I don't feel separate any longer and instead of focusing and obsessing about all of my flaws caused by my illness and its side effects, I'm inspired by the transformation that new clothes bring, whether imagined or real. I feel like my old self again, even though deep down I've changed and I now see what used to be mere frivolity and happenstance in a new way. Now style's my armor and safety net, when I want it to be, which helps me deal.  And after reflecting during my down times when I'm my sometimes real raggedy self, it's a viable way to cope.

The Downside of Positivity; Giving Yourself Permission to be Real

Tuesday, May 7, 2013

Sara Zuboff is a certified Yoga instructor, massage therapist and thyroid cancer survivor.  Along with Sharon Holly, she teaches a monthly, 2-hour, yoga-based workshop at the Cancer Support Community-Benjamin Center entitled 'Revive & Thrive' in which cancer survivors create mind/body shifts to overcome overwhelm, stress and struggle.   For information on this and other free-of-charge CSC programs, please call 310-314-2555 or visit CSC's website at

At a workshop I taught last week, one of my participants had difficulty completing one of the exercises that included writing a letter of encouragement to herself.  She explained that she felt mired in feelings of sadness, anger and loss and she felt guilty over having these feelings.  Sometimes, I think when we’re going through something difficult there is a pressure to find the positive, to be positive, even when we’re not feeling up to it.

 When I received my own cancer diagnosis I had two family members who were diagnosed with different types of cancer around the same time.  Shortly after I finished treatment, they both died of their disease.  I was so wracked with guilt over my own survival, and whenever I spoke about these feelings, well-meaning friends or family encouraged me to be positive, to remember the joy of my six month old son and the beautiful family I had started with my loving husband.  And while I did feel those things, the truth is I also felt an incredible heaviness from this guilt.  Unexpressed, it cast a dark shadow over my days, making me short-tempered and on edge.  Which leads to an incredibly inconvenient truth about emotions; left unprocessed they will come out sideways, disrupting your life in unexpected ways until you turn around and face them.  However, I promise you that once acknowledged and processed you may find that your journey to positivity is much more ease-filled.

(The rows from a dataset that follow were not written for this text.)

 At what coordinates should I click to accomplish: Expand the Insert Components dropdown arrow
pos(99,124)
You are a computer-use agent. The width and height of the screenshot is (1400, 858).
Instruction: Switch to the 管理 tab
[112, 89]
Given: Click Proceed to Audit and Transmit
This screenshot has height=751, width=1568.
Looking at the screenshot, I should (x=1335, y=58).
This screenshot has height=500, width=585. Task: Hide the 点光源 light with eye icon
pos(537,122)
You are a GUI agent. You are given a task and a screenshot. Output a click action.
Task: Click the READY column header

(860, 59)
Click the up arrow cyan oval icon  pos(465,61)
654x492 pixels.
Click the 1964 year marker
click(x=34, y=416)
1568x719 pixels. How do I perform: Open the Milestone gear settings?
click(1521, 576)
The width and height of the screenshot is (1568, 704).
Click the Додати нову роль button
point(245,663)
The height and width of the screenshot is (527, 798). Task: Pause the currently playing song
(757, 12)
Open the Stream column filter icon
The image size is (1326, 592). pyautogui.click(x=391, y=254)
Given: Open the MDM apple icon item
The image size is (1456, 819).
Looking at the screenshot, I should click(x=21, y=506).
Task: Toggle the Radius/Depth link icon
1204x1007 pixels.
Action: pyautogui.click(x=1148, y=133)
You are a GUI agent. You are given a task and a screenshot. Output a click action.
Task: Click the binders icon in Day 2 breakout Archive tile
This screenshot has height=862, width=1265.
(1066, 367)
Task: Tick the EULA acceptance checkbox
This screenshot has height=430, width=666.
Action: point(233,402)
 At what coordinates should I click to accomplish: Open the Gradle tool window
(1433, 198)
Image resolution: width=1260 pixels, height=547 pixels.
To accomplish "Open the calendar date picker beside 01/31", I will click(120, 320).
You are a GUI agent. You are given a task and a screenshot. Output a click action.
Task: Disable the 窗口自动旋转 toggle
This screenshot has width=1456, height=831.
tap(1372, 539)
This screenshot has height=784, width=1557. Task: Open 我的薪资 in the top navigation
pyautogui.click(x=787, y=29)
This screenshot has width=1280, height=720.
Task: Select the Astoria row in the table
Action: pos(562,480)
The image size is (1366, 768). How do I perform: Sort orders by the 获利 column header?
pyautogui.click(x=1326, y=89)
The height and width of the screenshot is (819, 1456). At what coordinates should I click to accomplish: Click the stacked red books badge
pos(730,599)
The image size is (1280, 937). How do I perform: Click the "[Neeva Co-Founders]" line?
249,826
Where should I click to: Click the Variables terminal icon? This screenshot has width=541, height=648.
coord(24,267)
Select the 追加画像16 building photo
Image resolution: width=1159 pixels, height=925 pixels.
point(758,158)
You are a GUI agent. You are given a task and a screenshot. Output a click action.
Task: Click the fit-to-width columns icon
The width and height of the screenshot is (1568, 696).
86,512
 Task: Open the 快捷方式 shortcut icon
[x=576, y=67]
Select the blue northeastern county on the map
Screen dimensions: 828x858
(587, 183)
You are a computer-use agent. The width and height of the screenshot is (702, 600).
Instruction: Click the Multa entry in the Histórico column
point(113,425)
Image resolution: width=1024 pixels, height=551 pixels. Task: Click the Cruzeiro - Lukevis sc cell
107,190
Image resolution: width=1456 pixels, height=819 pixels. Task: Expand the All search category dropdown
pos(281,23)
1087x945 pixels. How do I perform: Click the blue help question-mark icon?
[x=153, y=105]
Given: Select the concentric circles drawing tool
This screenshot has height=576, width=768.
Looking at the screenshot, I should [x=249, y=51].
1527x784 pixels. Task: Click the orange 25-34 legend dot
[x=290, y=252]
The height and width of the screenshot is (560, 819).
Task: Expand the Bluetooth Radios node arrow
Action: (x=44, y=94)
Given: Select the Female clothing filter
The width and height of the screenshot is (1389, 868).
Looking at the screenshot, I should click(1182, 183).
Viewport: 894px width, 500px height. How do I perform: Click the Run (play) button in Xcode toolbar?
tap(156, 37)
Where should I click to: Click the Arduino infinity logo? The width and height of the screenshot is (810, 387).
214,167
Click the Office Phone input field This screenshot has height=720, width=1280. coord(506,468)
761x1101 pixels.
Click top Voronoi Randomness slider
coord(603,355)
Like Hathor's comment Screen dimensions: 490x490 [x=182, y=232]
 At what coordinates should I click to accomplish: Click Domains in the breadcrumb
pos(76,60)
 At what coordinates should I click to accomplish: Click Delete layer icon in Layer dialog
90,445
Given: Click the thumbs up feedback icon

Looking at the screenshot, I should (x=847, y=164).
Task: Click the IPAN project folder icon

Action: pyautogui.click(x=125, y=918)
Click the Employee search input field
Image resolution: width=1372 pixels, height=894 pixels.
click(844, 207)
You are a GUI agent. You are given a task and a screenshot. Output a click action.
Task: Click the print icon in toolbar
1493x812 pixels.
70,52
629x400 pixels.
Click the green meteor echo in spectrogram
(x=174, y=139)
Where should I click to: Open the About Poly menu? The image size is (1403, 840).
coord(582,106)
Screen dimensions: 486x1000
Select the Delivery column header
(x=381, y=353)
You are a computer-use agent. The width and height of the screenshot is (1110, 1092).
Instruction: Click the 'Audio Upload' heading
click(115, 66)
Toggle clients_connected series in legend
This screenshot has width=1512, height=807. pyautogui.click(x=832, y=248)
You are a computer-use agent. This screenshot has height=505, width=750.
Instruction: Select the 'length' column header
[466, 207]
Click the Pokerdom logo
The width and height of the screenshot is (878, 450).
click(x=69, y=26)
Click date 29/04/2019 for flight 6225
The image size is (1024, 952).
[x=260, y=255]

So, I write this in hopes that you’ll give yourself permission to feel all your feelings, even the scary ones.  I do have some tips that have helped me deal with mine and I hope they’ll help you deal with yours.

1.       Journal--Consider using your journal daily or whenever the mood strikes.  Write in a stream of consciousness style with the intention of leaving it all on the page.

2.       Move--Walk, run, dance, box…let your body move!  Not only will this release” feel-good” endorphins it will help release trapped, negative emotions.

3.      Speak Your Truth--Whether it’s your family, friends, therapist, or you have to go out and find a tribe of folks who have or are going through something similar, find a safe place to verbally express how you’re really feeling.  Words have power and by giving yourself space to really express ‘what’s up’ goes a long way towards empowering yourself when it comes to taking care of yourself and those powerful feelings.

4.     Feed Yourself Really Well--Whether it’s fresh whole foods (and I know that sometimes during treatment, eating is the last thing you want to do but do the best you can) or books, movies and social media;  seek out that which nourishes and uplifts rather than that which further shuts you down.

5.     Remember That This Will Pass--It may feel like forever, but these feelings, given proper care will pass and new ones will take their place. 

One of the gifts I got from going through cancer shortly after the birth of my first son is realizing it is possible to feel more than one feeling at a time.  I had periods of intense joy followed by astounding fear in a short span of time.  The trick is being present to both and allowing them to cycle through; because no feeling, when given space, is forever.  That’s the beauty of being human.